» **Supplied passage**:
=== Begin Enclosure ===
[photopress:And_the_dreams_dissapear_sm.png,full,alignright]One of the most fascinating companies at the BRITE conference was Eli Lilly, represented by Marc Kershisnik, Executive Director of Market Research.
It is one thing to talk about putting the customer at the center of your offering instead of your product or your company – but how do you do that when you are a pharmaceutical giant?
Eli Lilly seems to have figured that out – they no longer look at the drug as a way to fix a discreet biological/physiological problem, but instead at how the drug will fit within a sick patient’s lifestyle – so in effect putting the patient at the center of the offering. And that is not just in marketing, it starts at the time of product conception and product/market requirements, continues throughout the drug development phase, into clinical trials, and all the way to market introduction.
A good example of that is how they started the oncology on canvas community, which enables cancer patients to express how they deal with their disease though stories and art. They did not start this community after launching a new oncology drug – they started it before having any oncology drug offering.
Another example is how they dealt with their osteoporosis offering in France. The drug is for people with severe bone loss – the type who cannot take a child on their lap without causing a fracture. The treatment regenerates the whole bone structure and cures the disease in 18 months. The only problem is that patients need a daily injection of the drug for 18 month – something that many patients would give up or skip frequently enough to bring the outcome of the treatment in jeopardy. So how did they solve the problem? They enlisted an army of paid nurses to help patients with their daily treatment. In doing so they did not disrupt the patient-doctor trust relationship by injecting themselves into the process (which probably would not have worked anyway). They also focused not on the biological problem that the drug was curing, but instead on the patient ‘s lifestyle during the disease treatment process. The success ratio of the treatment in France: 90%.
=== End Enclosure ===
» **Directions**:
1. Write out the Eli Lilly passage word for word from "It is one thing" to "a pharmaceutical giant?".
2. Resume the Eli Lilly passage with the sentence that follows its final one.

» **Source material**:
=== Begin Enclosure ===
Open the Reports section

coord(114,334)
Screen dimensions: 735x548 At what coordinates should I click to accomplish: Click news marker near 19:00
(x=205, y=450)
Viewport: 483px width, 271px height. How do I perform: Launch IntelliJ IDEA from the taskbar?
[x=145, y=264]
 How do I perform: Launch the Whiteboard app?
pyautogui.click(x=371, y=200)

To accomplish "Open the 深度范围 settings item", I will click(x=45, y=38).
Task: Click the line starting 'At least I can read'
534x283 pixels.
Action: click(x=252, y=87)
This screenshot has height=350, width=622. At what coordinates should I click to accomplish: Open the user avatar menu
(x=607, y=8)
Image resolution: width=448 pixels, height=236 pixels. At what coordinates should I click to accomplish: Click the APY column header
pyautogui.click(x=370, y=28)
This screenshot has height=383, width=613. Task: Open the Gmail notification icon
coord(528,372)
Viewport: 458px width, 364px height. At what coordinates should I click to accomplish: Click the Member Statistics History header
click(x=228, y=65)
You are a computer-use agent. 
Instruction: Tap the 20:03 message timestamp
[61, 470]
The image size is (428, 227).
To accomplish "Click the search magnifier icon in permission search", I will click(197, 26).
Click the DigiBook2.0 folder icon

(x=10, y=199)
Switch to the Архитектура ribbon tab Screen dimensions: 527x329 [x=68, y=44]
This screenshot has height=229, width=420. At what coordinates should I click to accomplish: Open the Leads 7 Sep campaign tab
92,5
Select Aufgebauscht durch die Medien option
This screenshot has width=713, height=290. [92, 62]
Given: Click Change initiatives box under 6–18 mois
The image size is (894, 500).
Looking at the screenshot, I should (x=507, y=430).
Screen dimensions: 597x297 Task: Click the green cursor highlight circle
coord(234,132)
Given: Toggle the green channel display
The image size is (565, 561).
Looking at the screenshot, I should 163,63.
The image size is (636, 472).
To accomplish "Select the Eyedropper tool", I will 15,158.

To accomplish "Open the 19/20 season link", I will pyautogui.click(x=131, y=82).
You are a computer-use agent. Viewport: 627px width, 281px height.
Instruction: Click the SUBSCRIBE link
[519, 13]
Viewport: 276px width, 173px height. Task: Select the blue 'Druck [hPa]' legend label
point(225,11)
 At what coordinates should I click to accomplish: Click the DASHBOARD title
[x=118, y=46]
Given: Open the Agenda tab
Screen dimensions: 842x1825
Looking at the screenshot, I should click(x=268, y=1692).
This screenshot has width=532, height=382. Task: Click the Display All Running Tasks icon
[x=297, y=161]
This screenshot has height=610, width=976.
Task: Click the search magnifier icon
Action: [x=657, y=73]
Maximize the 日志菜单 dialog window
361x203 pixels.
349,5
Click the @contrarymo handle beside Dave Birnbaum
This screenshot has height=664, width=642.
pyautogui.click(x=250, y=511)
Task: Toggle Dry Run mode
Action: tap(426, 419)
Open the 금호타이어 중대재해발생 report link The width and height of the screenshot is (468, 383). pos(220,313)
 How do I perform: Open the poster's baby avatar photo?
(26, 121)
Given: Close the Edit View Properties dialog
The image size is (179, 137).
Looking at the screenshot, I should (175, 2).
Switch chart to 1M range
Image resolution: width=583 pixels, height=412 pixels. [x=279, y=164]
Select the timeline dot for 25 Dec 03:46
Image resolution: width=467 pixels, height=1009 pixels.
=== End Enclosure ===
» **Set of answers**:
1.
It is one thing to talk about putting the customer at the center of your offering instead of your product or your company – but how do you do that when you are a pharmaceutical giant?

2.
No wonder then that a company with this amount of foresight would also transform itself from the inside out. Most recently they conducted one of the largest Vision Jams within their company – 6 days of 24 hour online brainstorming among 40,000 employees on the future strategy for the company. The whole strategy for Eli Lilly’s 15 year plan was created from the bottom up and not from the top down.
Now who said that you cannot teach an old dog new tricks? Of course it helps that the company does not think of its main purpose as making money for shareholders, but instead of considering its primary purpose and duty in the marketplace as treating diseases.
Guess what – with a strategy and market attitude like that, long term profits and shareholder returns will probably never be the problem.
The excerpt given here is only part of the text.